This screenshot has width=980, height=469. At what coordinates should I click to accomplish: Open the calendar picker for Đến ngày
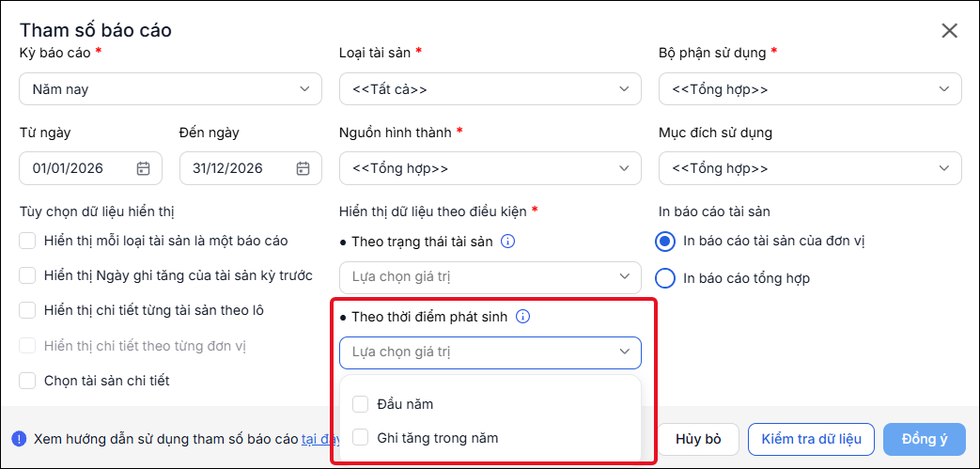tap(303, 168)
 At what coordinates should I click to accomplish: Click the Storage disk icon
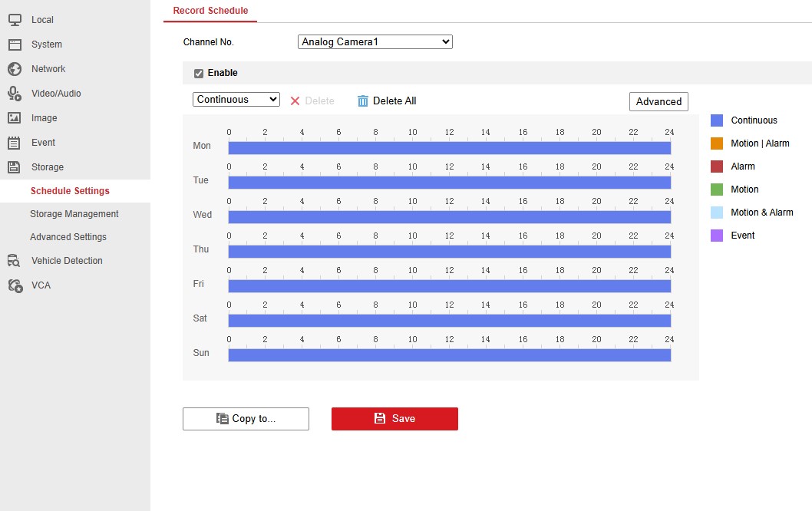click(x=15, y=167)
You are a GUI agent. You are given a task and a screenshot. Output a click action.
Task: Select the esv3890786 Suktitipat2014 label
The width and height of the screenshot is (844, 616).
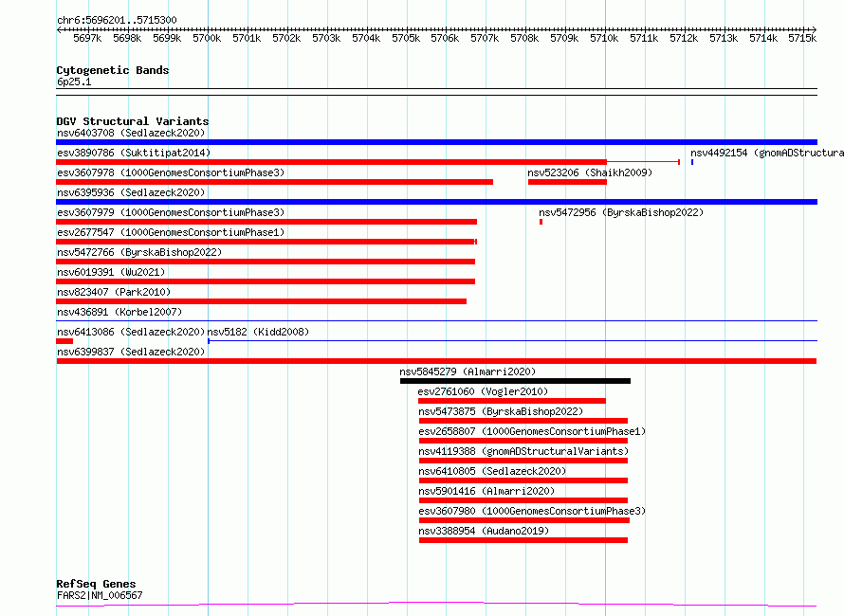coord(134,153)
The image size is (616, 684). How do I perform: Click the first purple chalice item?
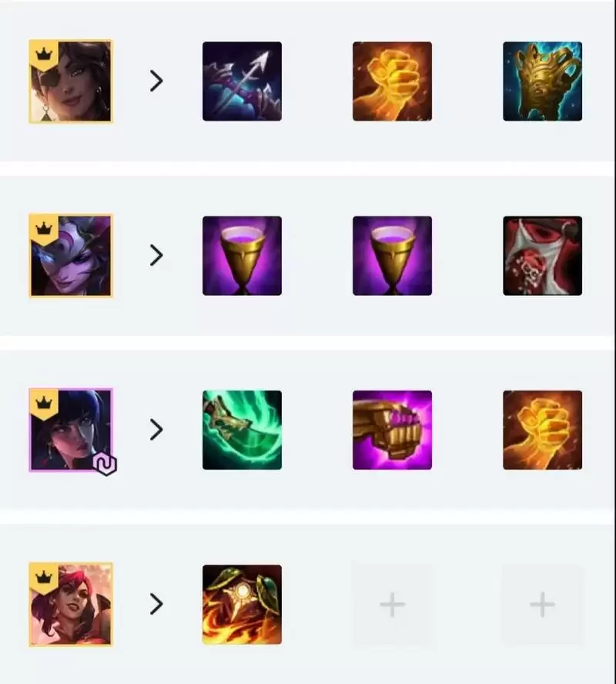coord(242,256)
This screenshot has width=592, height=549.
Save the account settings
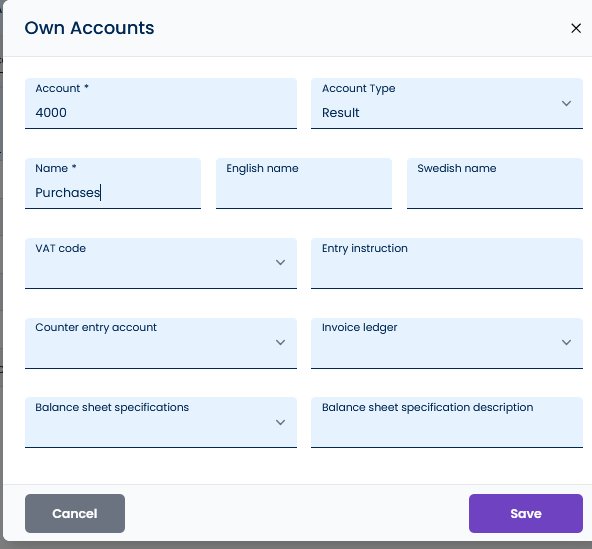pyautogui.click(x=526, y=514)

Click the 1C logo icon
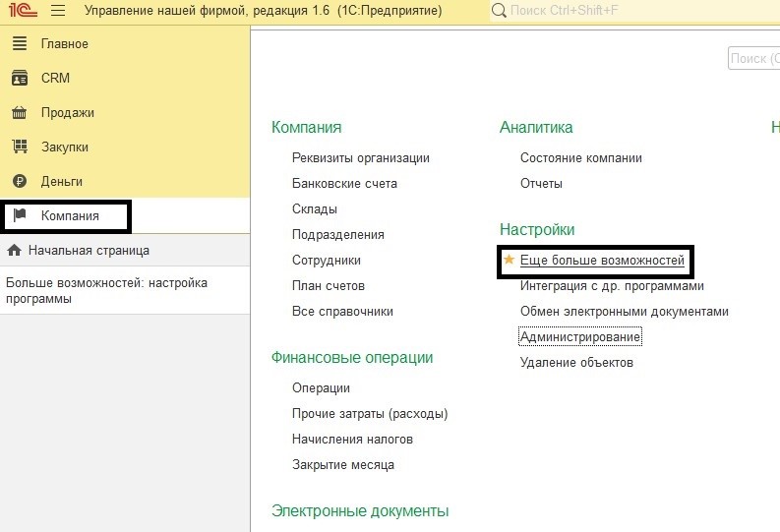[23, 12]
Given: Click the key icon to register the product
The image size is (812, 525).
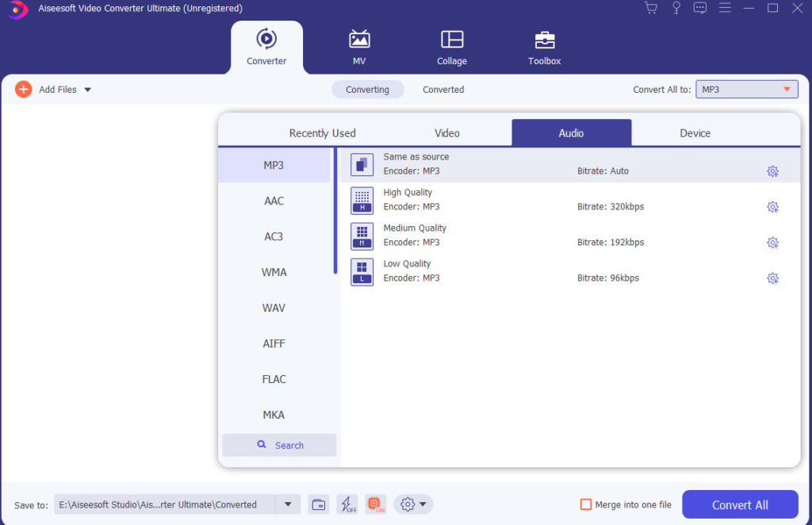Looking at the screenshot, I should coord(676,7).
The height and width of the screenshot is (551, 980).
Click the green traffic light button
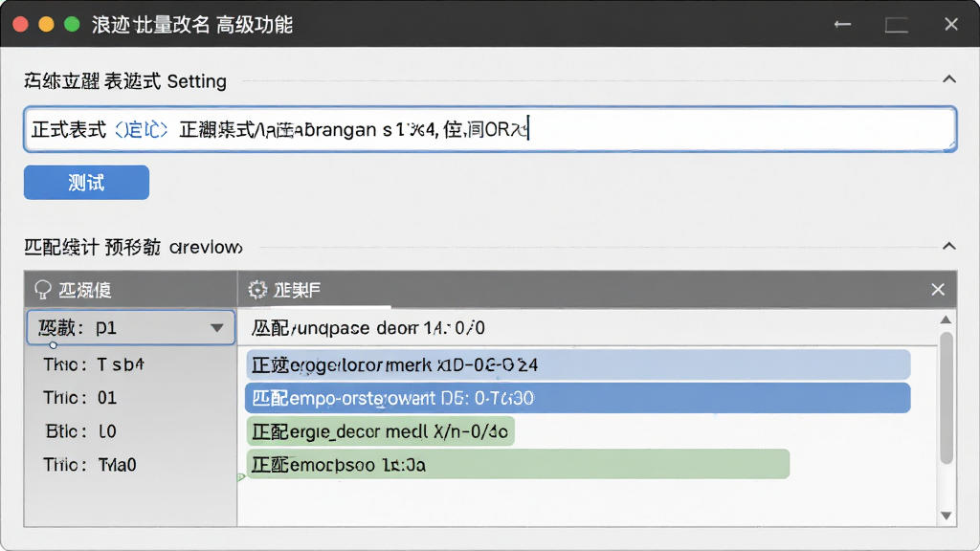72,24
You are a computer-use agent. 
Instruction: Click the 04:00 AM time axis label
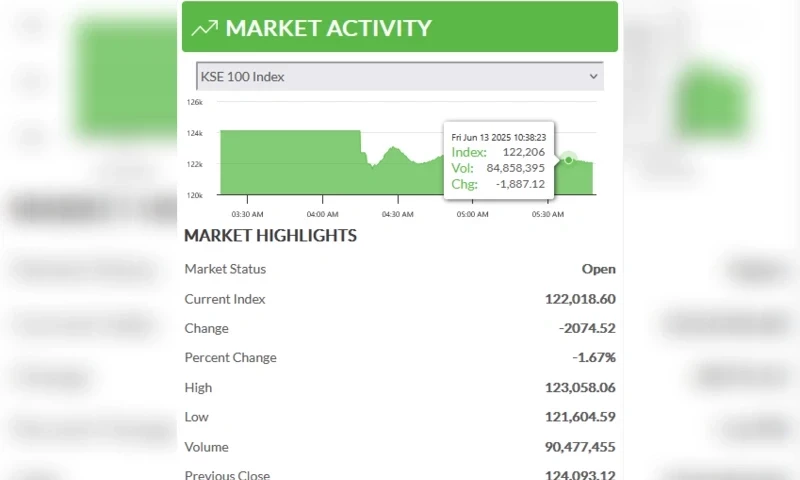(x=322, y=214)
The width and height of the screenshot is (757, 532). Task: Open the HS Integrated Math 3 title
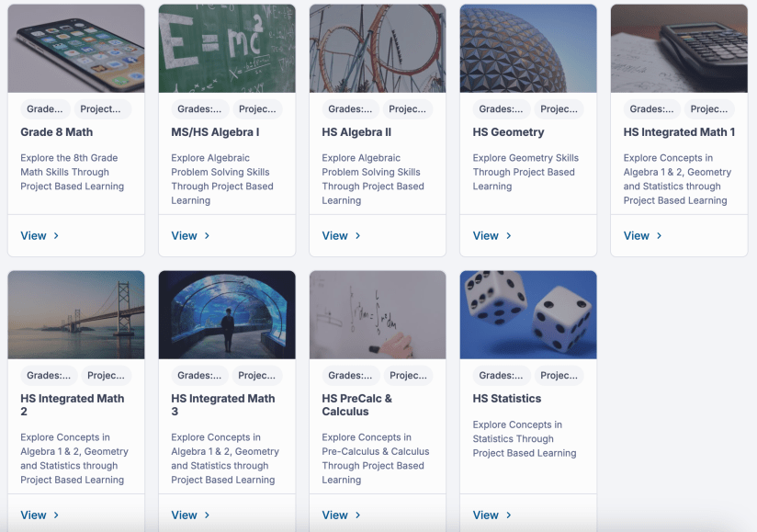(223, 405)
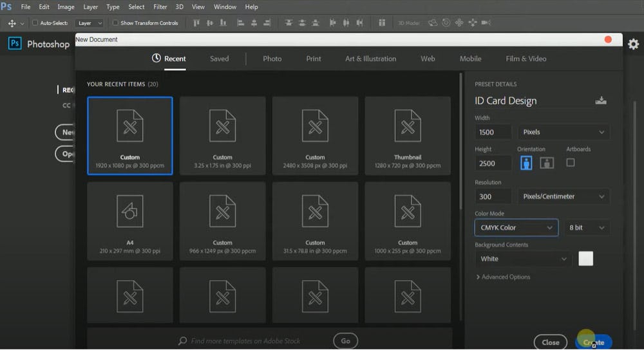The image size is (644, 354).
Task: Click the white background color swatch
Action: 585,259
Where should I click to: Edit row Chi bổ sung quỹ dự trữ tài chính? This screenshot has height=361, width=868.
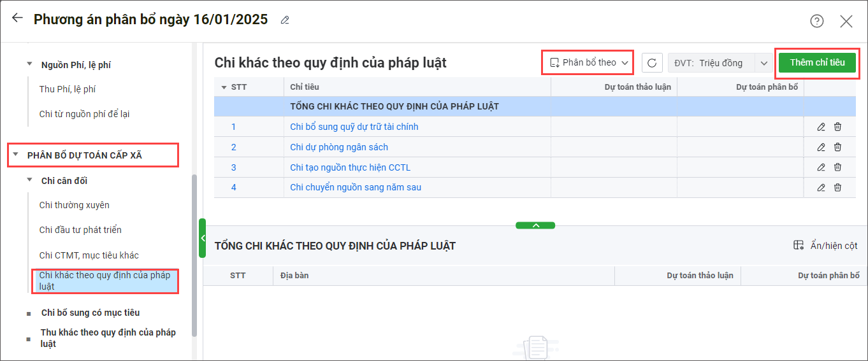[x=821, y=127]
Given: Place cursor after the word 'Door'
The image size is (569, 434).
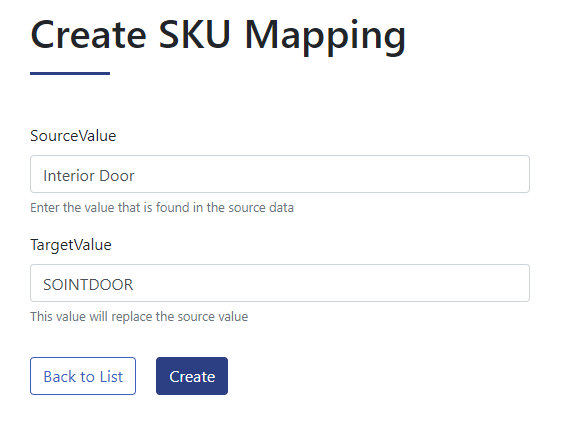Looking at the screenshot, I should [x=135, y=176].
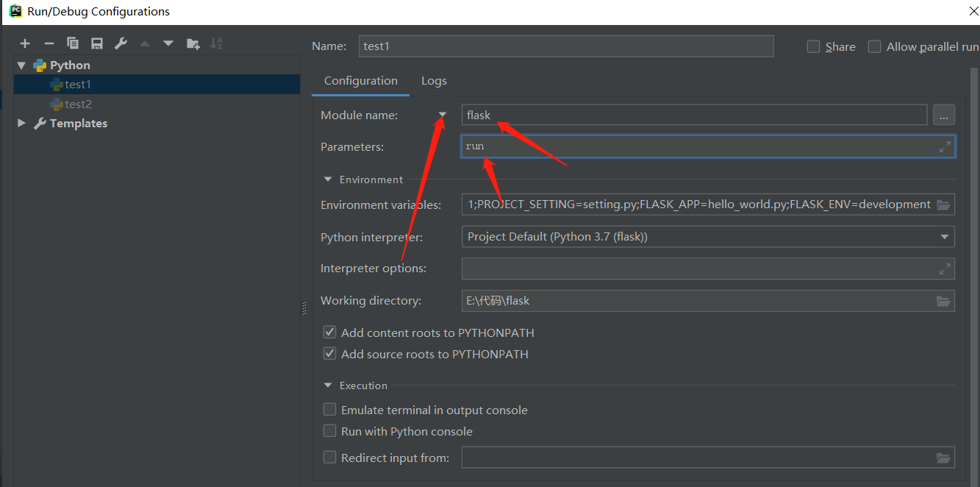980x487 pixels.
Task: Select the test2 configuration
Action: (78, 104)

^^^^^^^^^^^^^^^^

_Task to carry out:_ Each line from the one with "Given: Place cursor after the word 'Door'" through the final line of the records must be copied exactly, with no pictures and no additional lines.

_Solution:_
Given: Place cursor after the word 'Door'
The image size is (569, 434).
Looking at the screenshot, I should [x=135, y=176].
980x487 pixels.
Task: Select the test2 configuration
Action: (78, 104)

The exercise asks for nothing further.